Он держал при себе и вёз подгорному королю, Дорраду по прозвищу Большой Камень, легендарную секиру первого подгорного короля из рода Гехордов. Тот оружейник-человек, у которого Фахадж, сын Фана, обнаружил неповторимое оружие, за тридцать лет так и не понял, что именно хранилось в подвале его мастерской-кузни среди металлического хлама. Оружие, откованное столько столетий назад, что никто и не помнит, когда… заклятое на крови первого владельца — легендарная Секира Судьбы, артефакт, дарующий владельцу силу и непобедимость в бою. Много интересного можно было рассказать о Секире Судьбы, но у Фахаджа хватило сил и рассудка сдержать эмоции и вот результат — он везёт легендарное оружие своему королю. Старый кузнец-человек половину утра уговаривал неприступного коротышку купить «этот хлам» за два золотых и очень обрадовался, когда старый несговорчивый гном с видом «как ты мне надоел» нехотя выложил два золотых и сварливо затребовал себе ещё и чехол для секиры. Они сошлись на старой кожаной сумке, полностью скрывшей артефактную секиру от глаз любопытных горожан. Старый гном хмыкнул, ему везёт. Как говаривал его знаменитый дед, везёт тому, кто сам везёт!
Фахадж засмотрелся на странную картину — крупная орочья самка, украшенная татуировками, с виду крайне неповоротливая особа, ловко управлялась с хрупким человеческим ребёнком. Вот вытащила спящую малышку из круглой плоской корзины, поцокала языком, призвала воздушного духа, и заставила его нежно промассировать тельце ребёнка. Девчонка проснулась, села и звонко рассмеялась. После чего все неспящие были накормлены вкуснейшей похлёбкой из непонятной крупы и зайчатины.

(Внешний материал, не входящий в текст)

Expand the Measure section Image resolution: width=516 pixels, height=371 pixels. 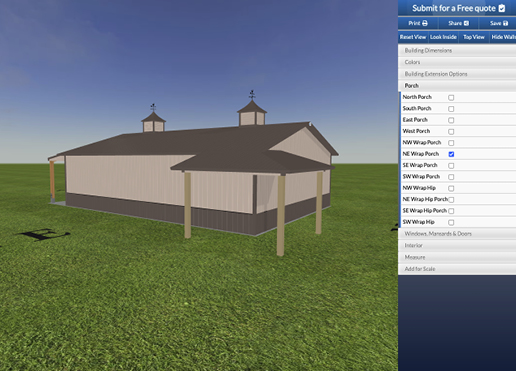457,257
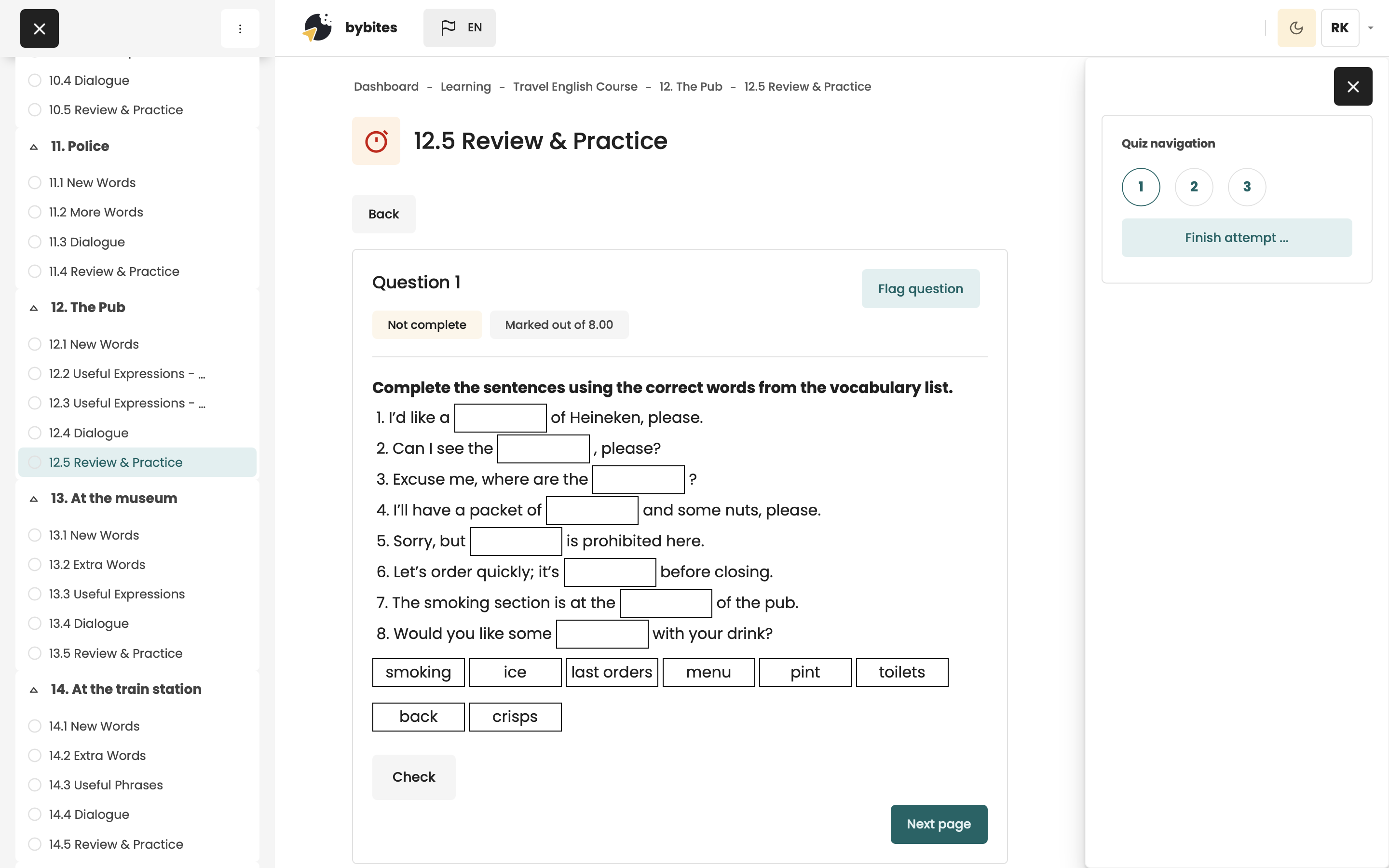Open the EN language flag selector
The width and height of the screenshot is (1389, 868).
(x=459, y=27)
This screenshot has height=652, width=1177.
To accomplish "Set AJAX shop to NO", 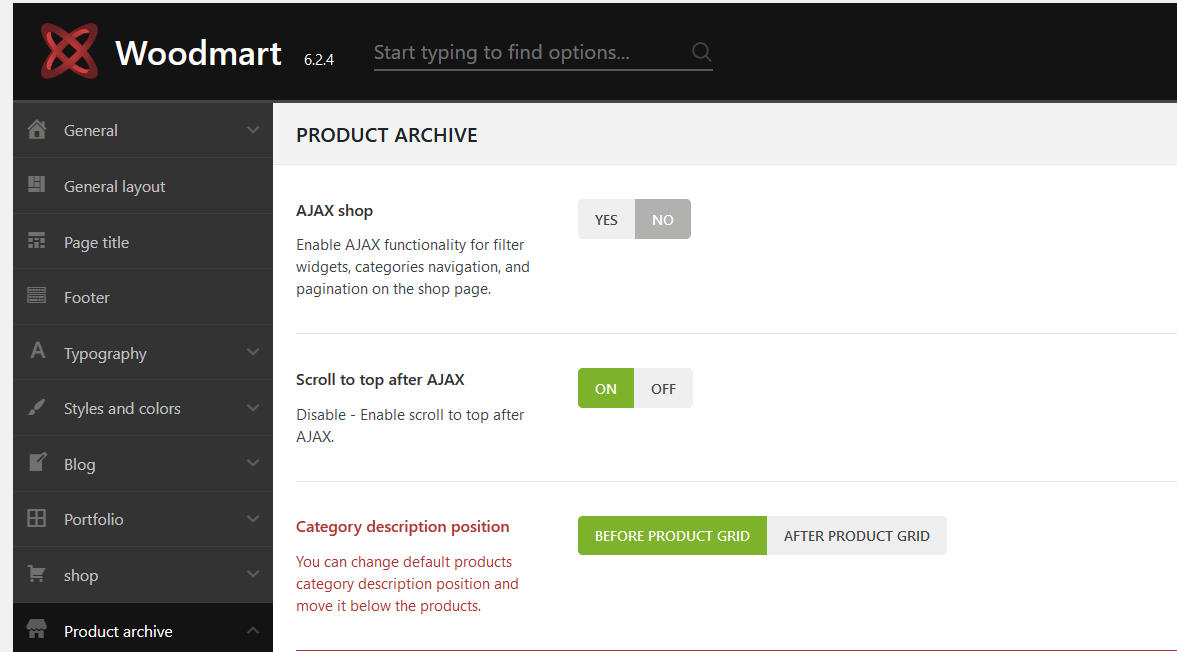I will (x=663, y=220).
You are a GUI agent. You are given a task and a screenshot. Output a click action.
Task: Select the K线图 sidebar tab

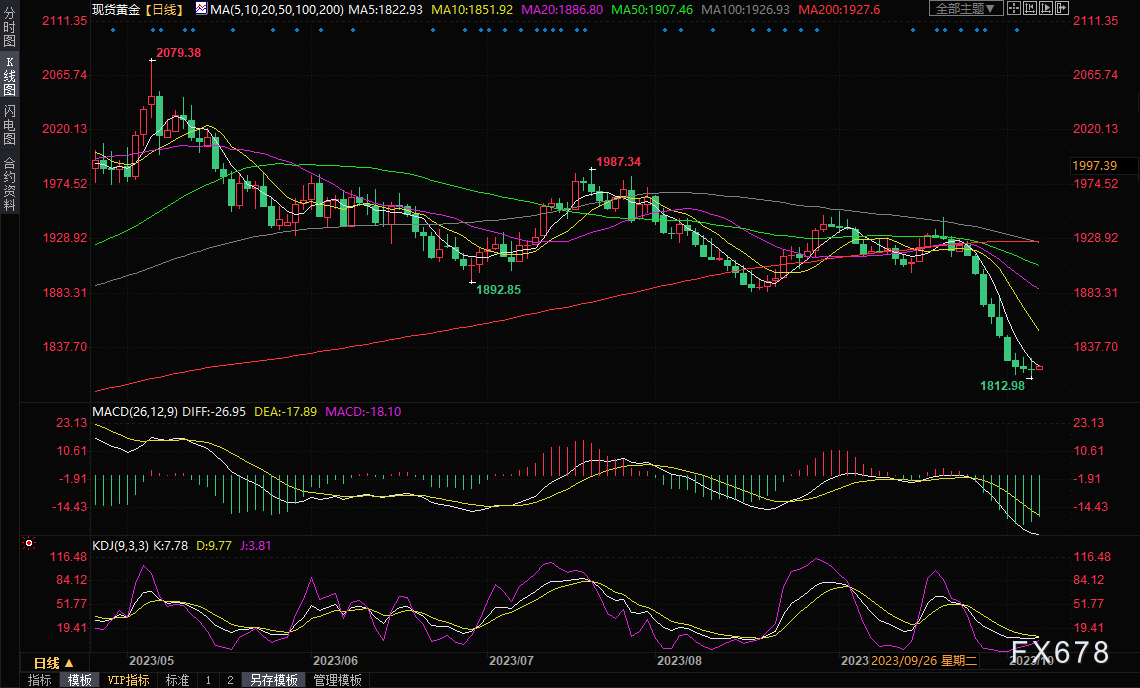click(9, 76)
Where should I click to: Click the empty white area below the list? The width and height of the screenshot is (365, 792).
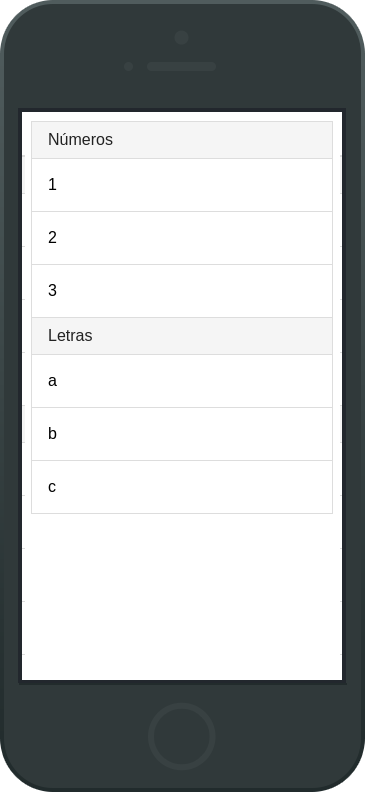pyautogui.click(x=182, y=596)
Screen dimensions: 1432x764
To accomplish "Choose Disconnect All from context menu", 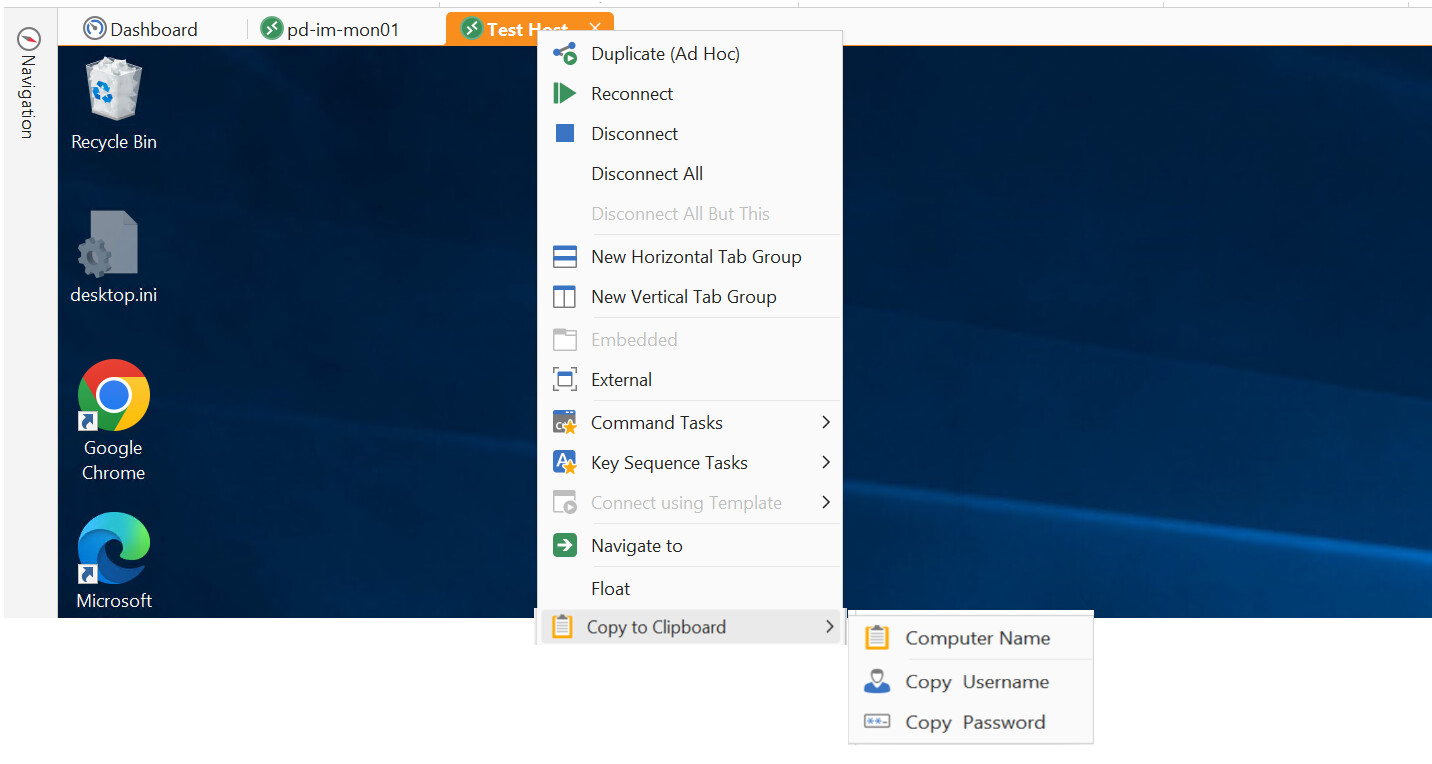I will pyautogui.click(x=647, y=174).
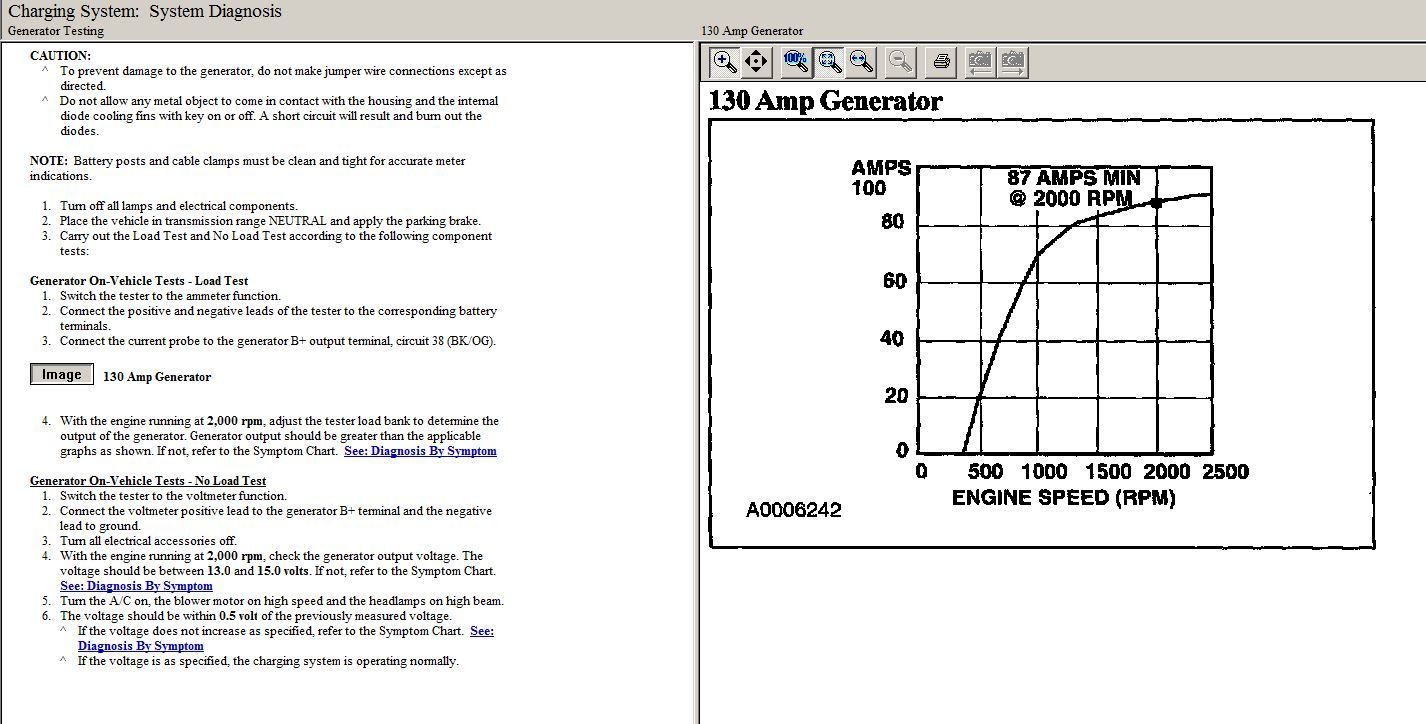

Девочку уложили на кошме близ нежаркого костра, устроенного гномом, рядом улеглись две волчицы, свернувшись вокруг девочки кольцом. Крупный волк улёгся у входа.
Удивительное зрелище, решил Фахадж, эта старуха умеет говорить с животными. А как насчёт птиц? Ему доводилось слышать версию, что-де орочьи шаманы умеют не только призывать на службу хищных птиц, но и смотреть птичьими глазами на происходящее за много лиг от стойбища.
И вообще непонятно, почему такая сильная шаманка кочует отдельно от рода. На изгнанницу не похожа, тем наполовину выбривают шерсть на торсе, иногда выбривают только спину, иногда грудь. А эта старуха может похвастаться роскошным серым, точнее, полуседым мехом. Но всё же близится зима и придётся кутаться в меха… вот только мехов в её небогатом хозяйстве нет, за исключением детского одеяла из меха восточной короткошёрстной лисицы. На сумасшедшую шаманка тоже не походит, и да не бывает сумасшедших орков. Серая орка из не самого воинственного рода. И что делает в её шатре человеческий ребёнок, да ещё девочка?